(732g) Understanding the Metabolic Shift of Scheffersomyces Stipitis from Aerobic Growth to Oxygen-Limited Fermentation at Genome-Scale | AIChE

(732g) Understanding the Metabolic Shift of Scheffersomyces Stipitis from Aerobic Growth to Oxygen-Limited Fermentation at Genome-Scale

Authors 

Hilliard, M. - Presenter, Auburn University
Jeffries, T., University of Wisconsin-Madison
He, Q. P., Auburn University
Wang, J., Auburn University
Understanding the metabolic shift of Scheffersomyces stipitis from aerobic growth to oxygen-limited fermentation at genome-scale

Matthew Hilliard, Thomas Jeffries, Q. Peter He and Jin Wang

Xylose fermentation is essential in making lignocellulosic biofuel processes economically feasible. Scheffersomyces stipitis is a strain with the highest native capability of converting xylose to ethanol by fermentation. Because s. stipitis is a Crabtree negative yeast strain, oxygen availability is one of the key factors that affect ethanol production due to redox (im)balance in its xylose assimilation pathways. Many studies have examined the effects of oxygenation conditions on ethanol yield and productivity. As most of them were conducted under batch conditions without accurate control of oxygen supply, different conclusions have been drawn regarding the optimal oxygenation condition for ethanol production. In addition, although the cellular transcriptomic profiles of s. stipitis were compared for conditions under aerobic growth and oxygen-limited fermentation, up to now, none of the studies have examined the transcriptomic shifts at genome-scale during the transition stage from aerobic growth to oxygen-limited fermentation.

In order to gain fundamental understandings on the metabolic shift and regulatory mechanism of s. stipitis during the transition from aerobic growth to oxygen-limited fermentation, transcriptomic profiles of time-series samples collected during the transition period were obtained through RNAseq at a sampling interval of 10 minutes. Specifically, 4 batches of experiments were conducted under controlled chemostat condition to achieve aerobic growth and 2 samples were taken for the aerobic growth condition; then, oxygen supply was reduced to achieve a predetermined carbon-to-oxygen ratio (C/O) that optimizes ethanol production. At the same time, dilution rate was adjusted correspondingly to maintain constant cell density within the bioreactor. Once the oxygen supply was reduced, samples were taken every 10 minutes, with the aim to capture the metabolic shift during the transition via transcriptomic profiling. In addition, xylose, acetic acid, and xylitol concentration, as well as biomass density, oxygen consumption, and CO2 production were measured for each sampling point.
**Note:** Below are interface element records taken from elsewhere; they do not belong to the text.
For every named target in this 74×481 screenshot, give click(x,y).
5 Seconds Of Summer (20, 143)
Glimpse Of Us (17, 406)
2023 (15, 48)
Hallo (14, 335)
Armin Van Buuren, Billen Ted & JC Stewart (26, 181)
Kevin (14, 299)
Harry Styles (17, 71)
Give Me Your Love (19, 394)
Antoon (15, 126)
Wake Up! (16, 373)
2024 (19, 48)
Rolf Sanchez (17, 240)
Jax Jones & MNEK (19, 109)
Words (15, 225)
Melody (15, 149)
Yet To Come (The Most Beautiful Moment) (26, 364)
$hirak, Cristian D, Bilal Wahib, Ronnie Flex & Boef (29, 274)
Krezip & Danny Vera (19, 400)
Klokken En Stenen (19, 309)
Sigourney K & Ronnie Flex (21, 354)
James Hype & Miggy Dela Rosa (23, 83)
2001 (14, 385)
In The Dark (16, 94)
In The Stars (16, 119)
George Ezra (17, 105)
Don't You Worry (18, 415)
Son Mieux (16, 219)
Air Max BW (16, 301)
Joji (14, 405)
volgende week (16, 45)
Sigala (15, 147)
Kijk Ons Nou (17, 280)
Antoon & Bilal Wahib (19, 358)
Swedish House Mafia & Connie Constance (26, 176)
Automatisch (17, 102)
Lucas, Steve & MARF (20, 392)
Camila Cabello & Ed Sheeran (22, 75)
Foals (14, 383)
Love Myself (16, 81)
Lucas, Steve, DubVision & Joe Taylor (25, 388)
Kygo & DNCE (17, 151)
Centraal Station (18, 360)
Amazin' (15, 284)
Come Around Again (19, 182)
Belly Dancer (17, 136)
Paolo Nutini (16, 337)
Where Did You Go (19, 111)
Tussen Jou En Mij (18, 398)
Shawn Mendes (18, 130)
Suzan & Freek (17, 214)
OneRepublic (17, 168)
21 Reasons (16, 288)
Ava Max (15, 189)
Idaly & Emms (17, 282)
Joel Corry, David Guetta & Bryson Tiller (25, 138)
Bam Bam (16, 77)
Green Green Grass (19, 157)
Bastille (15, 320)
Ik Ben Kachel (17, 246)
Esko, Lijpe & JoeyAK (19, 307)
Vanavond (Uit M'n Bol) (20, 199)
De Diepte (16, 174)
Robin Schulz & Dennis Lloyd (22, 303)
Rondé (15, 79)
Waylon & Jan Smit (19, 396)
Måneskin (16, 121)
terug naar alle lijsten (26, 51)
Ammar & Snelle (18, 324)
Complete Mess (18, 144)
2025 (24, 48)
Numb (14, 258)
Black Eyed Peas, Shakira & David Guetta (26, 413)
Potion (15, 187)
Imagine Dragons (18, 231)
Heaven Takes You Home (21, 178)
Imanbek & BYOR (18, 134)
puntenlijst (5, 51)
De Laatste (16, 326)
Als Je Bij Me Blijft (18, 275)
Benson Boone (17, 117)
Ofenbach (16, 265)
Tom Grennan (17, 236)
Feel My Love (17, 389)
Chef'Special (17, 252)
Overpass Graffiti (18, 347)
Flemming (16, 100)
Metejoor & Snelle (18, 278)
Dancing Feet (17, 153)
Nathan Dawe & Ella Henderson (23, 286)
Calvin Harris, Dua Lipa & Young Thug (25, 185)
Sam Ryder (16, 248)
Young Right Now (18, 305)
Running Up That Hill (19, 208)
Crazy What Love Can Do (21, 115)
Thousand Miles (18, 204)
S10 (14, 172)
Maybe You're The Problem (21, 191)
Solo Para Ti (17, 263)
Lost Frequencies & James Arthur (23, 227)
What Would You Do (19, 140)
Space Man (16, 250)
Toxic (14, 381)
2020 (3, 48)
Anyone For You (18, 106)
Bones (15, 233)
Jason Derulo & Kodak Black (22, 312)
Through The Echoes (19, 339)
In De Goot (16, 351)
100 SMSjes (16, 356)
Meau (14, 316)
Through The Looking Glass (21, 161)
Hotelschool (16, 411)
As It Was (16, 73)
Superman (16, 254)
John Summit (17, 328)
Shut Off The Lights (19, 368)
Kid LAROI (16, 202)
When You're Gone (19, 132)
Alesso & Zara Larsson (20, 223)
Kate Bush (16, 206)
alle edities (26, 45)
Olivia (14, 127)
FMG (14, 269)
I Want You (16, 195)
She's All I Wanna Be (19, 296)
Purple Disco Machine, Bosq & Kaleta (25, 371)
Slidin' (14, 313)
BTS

To the best of our knowledge, the obtained transcriptomic data set is the very first time-series data set that captures the transition process of s. stipitis from aerobic growth to oxygen-limited condition. Such a data set could provide important understanding on how cells adapt to oxygen-limited condition, and offer key insights on how to design mutants with improved ethanol production performance. Common bioinformatics tools1,2 will be applied to analyze the data, but more importantly, as cellular metabolism shares many similarities with chemical plants, this work will aim to adapt some of the process engineering tools3,4, developed for monitoring complex dynamic chemical plants, to analyze the data set. Through these analyses, we expect to identify the key pathways that are up- or down-regulated during the transition, as well as identify pathways that are co-regulated. Such information will be used to generate hypotheses on gene-regulatory mechanisms. Our preliminary results indicate that during the transition, cells induce heat shock response although the temperature was maintained as a constant. In addition, certain genes show initial up-regulation, and subsequently, down-regulation. This behavior suggests that a dynamic model is necessary to capture the cellular metabolic shift during the transition.

[1] Li, B., Dewey, C. N., RSEM: accurate transcript quantification from RNA-Seq data with or without a reference genome, BMC Bioinformatics, (2011).

[2] Robinson, M. D., McCarthy, D. J., Smyth, G. K. edgeR: a Bioconductor package for differential expression analysis of digital gene expression data, Bioinformatics (2010).

[3] G.H. Dunteman, Principal component analysis (Quantitative applications in the social sciences), (1989).

[4] Hua, S., Sun, Z., Support vector machine approach for protein subcellular localization prediction, Bioinformatics, (2001).